Ma un operatore sanitario, durante l’esecuzione di un tampone può chiedere al paziente l’identità della persona positiva con cui ha avuto un contatto stretto? Per il garante sì, in quanto l’operatore, «al fine di determinare le misure di contenimento di contagio più opportune, è chiamato a ricostruire la filiera dei contati stretti del soggetto risultato positivo al Covid-19».
Test sierologici solo su base volontaria. Nella propria analisi, il garante affronta pure la questione degli screening sierologici, che possono essere promossi dai Dipartimenti di prevenzione della regione nei confronti delle categorie di soggetti considerati a maggior rischio di contagio e diffusione del Covid-19. «La partecipazione di tali soggetti ai test può avvenire solo su base volontaria – chiarisce –. I risultati possono essere utilizzati dalla struttura sanitaria che ha effettuato il test per finalità di diagnosi e cura dell’interessato e per disporre le misure di contenimento epidemiologico previste dalla normativa, nonché per finalità di sanità pubblica da parte del dipartimento».
Sì ai termometri in stazioni, aeroporti e aziende. Nessuna violazione della privacy nella misurazione della temperatura in stazioni e aeroporti. Le faq del garante specificano che «le disposizioni adottate per l’emergenza sanitaria da Covid-19, hanno previsto la possibilità di effettuare controlli della temperatura corporea a tutti i passeggeri di voli europei e internazionali in arrivo negli aeroporti italiani, al fine di individuare le eventuali misure necessarie ai fini del contenimento dell’epidemia da coronavirus». Per il test della temperatura fuori dalle aziende, è chiarito che i dati «non possono essere registrati».

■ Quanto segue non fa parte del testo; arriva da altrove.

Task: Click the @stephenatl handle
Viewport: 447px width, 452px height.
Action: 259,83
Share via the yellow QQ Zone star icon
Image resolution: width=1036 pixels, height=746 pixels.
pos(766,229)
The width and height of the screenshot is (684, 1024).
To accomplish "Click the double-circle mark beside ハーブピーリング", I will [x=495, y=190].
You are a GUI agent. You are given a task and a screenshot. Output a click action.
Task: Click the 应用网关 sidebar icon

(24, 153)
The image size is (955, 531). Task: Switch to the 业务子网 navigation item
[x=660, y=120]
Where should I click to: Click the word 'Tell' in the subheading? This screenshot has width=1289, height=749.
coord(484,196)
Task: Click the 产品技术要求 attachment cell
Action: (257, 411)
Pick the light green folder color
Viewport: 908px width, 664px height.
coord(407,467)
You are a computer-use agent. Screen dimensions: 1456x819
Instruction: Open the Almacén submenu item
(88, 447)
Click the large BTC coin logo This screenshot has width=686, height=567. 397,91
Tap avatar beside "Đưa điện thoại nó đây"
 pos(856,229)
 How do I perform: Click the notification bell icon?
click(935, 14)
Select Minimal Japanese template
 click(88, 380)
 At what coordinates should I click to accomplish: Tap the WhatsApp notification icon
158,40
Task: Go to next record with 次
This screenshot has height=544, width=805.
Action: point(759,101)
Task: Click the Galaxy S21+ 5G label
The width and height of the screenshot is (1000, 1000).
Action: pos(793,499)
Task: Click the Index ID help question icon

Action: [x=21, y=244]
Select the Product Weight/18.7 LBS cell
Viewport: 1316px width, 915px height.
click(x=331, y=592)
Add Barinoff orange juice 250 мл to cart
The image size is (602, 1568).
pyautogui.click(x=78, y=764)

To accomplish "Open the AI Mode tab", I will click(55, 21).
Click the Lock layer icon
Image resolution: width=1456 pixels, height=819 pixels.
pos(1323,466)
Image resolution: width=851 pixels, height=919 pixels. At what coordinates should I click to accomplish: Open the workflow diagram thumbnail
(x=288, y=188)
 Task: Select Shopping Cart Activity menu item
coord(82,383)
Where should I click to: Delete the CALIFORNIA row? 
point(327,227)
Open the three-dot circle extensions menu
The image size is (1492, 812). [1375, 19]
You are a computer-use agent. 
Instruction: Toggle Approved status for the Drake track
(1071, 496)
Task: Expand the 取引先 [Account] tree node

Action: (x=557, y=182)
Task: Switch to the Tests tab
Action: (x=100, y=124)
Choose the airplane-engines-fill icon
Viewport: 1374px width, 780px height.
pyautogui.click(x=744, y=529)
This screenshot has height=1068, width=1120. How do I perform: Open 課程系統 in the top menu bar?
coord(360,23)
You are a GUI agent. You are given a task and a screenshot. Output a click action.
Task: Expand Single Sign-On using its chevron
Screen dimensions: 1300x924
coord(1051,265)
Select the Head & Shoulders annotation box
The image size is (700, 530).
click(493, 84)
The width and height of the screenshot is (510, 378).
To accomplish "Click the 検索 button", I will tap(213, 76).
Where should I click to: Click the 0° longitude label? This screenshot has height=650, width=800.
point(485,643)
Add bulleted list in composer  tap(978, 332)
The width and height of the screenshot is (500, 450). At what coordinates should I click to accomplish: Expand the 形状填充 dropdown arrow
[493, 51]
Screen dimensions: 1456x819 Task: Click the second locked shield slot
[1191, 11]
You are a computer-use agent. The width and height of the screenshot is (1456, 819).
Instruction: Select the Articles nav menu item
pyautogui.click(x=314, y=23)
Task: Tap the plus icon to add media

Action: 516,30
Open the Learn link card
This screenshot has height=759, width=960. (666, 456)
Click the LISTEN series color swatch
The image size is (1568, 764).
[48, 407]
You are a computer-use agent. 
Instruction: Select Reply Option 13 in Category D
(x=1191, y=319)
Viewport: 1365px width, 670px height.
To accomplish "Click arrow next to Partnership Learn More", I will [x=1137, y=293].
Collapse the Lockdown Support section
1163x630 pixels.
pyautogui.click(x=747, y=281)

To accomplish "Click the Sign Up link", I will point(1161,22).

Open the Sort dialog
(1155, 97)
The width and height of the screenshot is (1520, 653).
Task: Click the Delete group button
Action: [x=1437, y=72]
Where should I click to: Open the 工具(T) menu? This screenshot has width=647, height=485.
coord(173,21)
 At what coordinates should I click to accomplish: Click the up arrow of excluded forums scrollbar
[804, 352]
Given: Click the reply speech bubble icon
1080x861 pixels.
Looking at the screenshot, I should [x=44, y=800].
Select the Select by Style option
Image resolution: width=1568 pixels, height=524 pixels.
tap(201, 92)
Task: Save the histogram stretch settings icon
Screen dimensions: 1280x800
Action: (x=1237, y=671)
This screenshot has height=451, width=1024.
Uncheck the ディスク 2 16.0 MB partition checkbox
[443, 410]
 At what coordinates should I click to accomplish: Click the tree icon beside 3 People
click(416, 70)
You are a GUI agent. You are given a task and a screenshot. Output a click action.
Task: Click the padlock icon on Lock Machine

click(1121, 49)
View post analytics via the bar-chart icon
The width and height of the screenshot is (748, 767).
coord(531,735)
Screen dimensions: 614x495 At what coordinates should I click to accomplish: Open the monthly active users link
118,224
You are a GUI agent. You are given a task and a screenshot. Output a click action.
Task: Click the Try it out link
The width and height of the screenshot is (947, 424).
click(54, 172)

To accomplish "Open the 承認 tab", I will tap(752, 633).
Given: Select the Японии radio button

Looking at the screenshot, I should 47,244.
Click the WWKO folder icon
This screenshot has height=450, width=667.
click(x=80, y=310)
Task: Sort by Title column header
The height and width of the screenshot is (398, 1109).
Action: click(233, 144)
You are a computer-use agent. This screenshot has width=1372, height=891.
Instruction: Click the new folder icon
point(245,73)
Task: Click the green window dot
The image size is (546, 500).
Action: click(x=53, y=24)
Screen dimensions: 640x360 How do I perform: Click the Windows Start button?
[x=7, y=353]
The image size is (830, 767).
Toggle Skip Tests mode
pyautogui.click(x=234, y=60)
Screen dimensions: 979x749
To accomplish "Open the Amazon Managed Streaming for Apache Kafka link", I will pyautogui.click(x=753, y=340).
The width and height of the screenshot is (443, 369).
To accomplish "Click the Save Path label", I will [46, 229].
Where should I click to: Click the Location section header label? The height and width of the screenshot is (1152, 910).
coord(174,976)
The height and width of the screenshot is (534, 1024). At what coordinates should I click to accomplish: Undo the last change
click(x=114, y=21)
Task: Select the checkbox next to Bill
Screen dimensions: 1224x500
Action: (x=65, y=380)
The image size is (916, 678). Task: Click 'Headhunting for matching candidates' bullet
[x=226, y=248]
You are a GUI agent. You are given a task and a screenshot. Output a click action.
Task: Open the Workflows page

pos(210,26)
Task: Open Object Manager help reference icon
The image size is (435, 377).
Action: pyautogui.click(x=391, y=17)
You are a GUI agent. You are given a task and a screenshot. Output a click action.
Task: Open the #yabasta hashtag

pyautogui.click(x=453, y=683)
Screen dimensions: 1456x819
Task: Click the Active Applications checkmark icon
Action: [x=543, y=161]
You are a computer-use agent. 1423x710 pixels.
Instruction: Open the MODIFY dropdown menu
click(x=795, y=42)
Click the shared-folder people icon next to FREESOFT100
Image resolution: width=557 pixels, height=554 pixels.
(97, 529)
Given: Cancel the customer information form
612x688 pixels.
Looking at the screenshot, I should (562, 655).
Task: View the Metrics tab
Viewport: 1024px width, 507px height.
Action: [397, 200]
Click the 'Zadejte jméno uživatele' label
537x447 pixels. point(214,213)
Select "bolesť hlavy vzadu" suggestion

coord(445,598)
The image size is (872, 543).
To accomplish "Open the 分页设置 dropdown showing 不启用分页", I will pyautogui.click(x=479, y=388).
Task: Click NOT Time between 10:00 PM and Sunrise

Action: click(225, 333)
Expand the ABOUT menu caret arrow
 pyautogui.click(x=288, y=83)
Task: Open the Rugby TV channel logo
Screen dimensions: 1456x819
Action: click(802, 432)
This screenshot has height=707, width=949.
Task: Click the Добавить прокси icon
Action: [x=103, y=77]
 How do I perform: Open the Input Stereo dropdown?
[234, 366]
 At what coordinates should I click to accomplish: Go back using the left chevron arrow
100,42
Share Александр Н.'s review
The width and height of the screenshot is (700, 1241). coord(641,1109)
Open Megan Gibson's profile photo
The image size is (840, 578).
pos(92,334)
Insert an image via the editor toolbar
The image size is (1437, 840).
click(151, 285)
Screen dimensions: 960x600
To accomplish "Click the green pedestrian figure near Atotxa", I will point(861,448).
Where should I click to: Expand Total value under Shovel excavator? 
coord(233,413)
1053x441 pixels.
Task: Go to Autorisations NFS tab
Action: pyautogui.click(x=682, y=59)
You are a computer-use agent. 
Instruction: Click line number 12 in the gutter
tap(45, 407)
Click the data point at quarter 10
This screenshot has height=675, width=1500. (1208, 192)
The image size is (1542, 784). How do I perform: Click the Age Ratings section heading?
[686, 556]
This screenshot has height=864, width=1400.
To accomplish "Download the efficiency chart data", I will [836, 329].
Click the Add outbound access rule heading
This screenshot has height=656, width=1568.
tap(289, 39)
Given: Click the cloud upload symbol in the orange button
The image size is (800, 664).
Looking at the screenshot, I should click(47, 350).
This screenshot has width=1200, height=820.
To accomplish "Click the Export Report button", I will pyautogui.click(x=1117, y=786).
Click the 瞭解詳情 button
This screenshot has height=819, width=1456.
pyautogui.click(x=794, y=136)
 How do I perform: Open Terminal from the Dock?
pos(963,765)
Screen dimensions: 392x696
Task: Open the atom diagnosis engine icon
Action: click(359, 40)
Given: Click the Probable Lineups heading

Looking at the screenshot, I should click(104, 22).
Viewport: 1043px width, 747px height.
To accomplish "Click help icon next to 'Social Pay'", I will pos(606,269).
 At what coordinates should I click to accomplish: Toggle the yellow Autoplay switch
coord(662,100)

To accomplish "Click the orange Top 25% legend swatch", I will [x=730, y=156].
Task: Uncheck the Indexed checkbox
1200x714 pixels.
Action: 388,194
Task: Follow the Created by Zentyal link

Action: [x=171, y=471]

I dati sensibili delle richieste di contributo. C’è poi la questione degli aiuti economici, che gli enti stanno mettendo in campo. Il garante chiarisce che l’obbligo di pubblicazione dei nominativi dei destinatari di benefici economici sussiste solo per contributi «superiori a mille euro nel corso dell’anno solare», «fermo restando il divieto di diffusione di nel caso in cui da tali dati sia possibile ricavare informazioni relative allo stato di salute alla situazione di disagio economico-sociale degli interessati». I moduli per le richieste devono raccogliere i dati indispensabili alla verifica dei presupposti «e non informazioni non necessarie o non pertinenti per ottenere il beneficio richiesto».